Without closing the drawers, he returned to the kitchen, cleaned the glass on a fresh tea towel, sat down and squinted at the jumble of figures. But even magnified – particularly magnified, he decided – they were still just as incomprehensible as they had been before.
Petrov sat, magnifying glass in hand, and wondered if there were anyone he knew well enough to whom he could show at least a line or two.
His deceased wife had worked as a laboratory assistant at the military industrial complex outside the city, known as Krasnoyarsk B. In Soviet times the mountain from which it was hollowed appeared on no maps. She had made friends with a few of the scientists there – women – one of whom had even visited the apartment on an occasion when Petrov had cooked dinner for the three of them. Petrov supposed he could call her. He could look in his wife’s address book for the name which he’d forgotten.
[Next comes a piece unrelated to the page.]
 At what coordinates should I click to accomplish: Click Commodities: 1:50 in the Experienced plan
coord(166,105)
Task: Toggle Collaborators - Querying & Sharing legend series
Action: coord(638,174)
But what if even a few lines of the mathematical jungle on the pages in front of him contained something she recognised to be highly secret and sensitive – and surely they did, or they wouldn’t have been so carefully concealed? The woman would feel obliged to ask him how he had got hold of them, at the very least, and, more than likely, would also feel obliged to report their existence to her superiors. Then he’d be a suspect, possibly laying himself open to charges of treason, let alone tampering with evidence.
He sat back in the chair and stared at the pages, laid out side by side, as if watching them would provide some clue to their decipherment. Then he stood, gathered them together in a bundle, clipped them with a paperclip, and went to the bathroom holding them in his hand. He lifted an asbestos panel above the toilet and was about to slide them inside the ceiling when he thought of the mice. He stepped down, walked back into the living room and dug around again in the drawers of his wife’s desk. Finally he came up with a large tin in which his wife had kept her stamp collection. He buried the papers under the stamps, closed the tin and sealed it with tape. Then he returned to the bathroom where he placed the tin in the ceiling and slid the asbestos panel shut again. He would think about the documents at greater leisure later in the day.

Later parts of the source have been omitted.